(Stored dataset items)
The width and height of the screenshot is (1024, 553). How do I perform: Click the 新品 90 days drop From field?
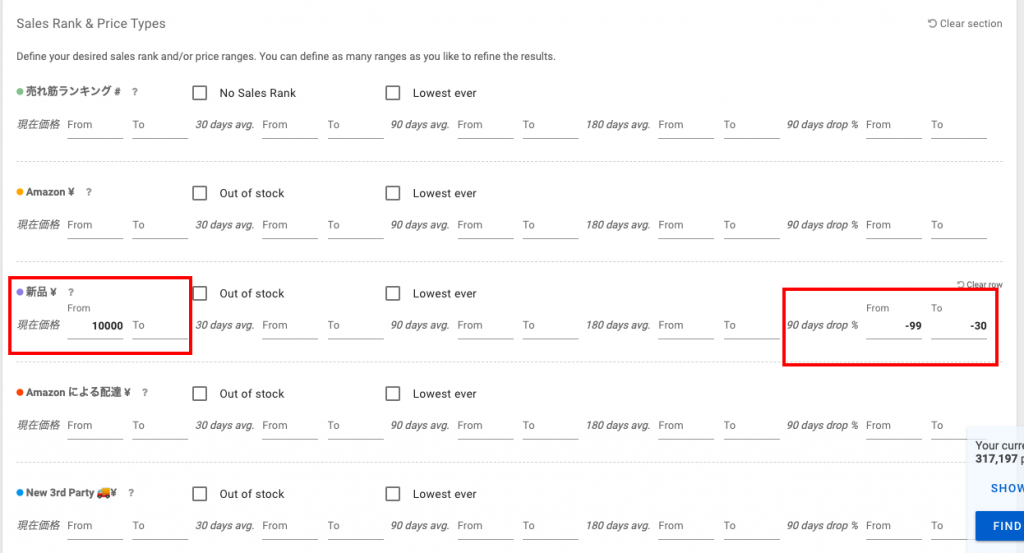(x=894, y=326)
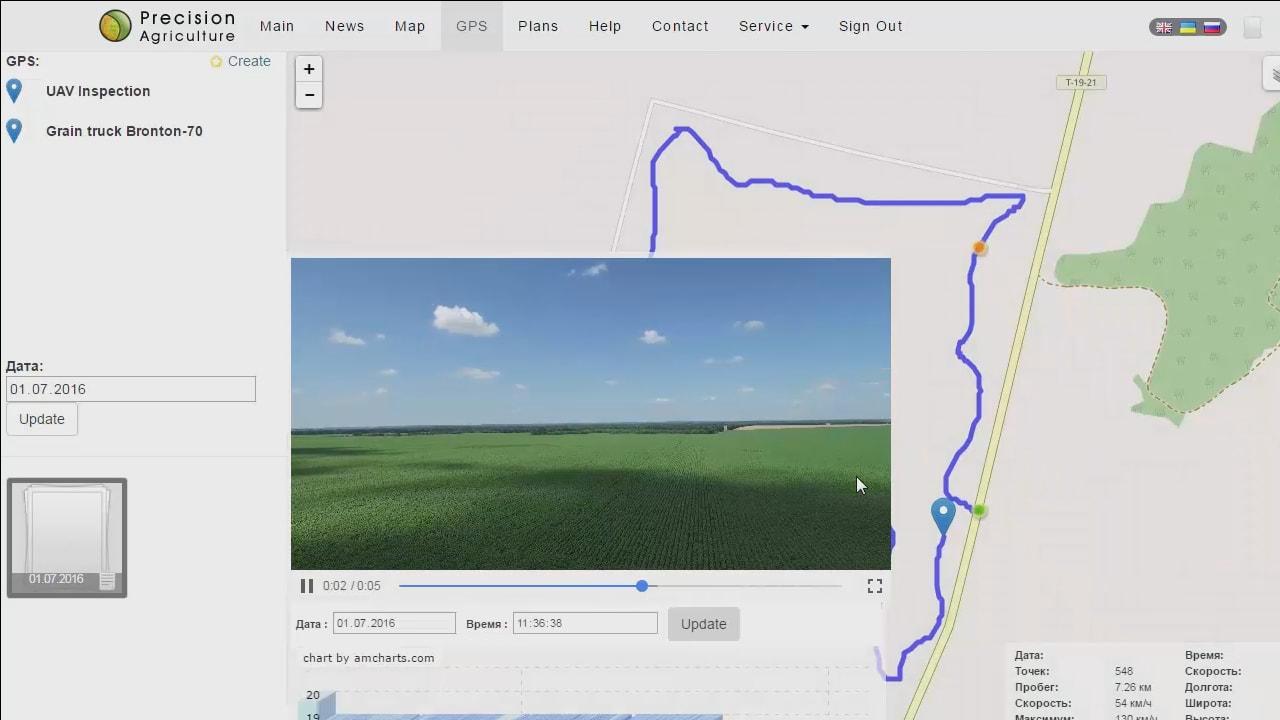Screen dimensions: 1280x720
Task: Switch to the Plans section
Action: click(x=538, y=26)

What you need to do = Each entry above is to be written out again unchanged, apart from the pictures, which are left out.

Task solution =
The width and height of the screenshot is (1024, 553). How do I perform: Click the 新品 90 days drop From field?
(x=894, y=326)
Screen dimensions: 1280x720
Task: Switch to the Plans section
Action: click(x=538, y=26)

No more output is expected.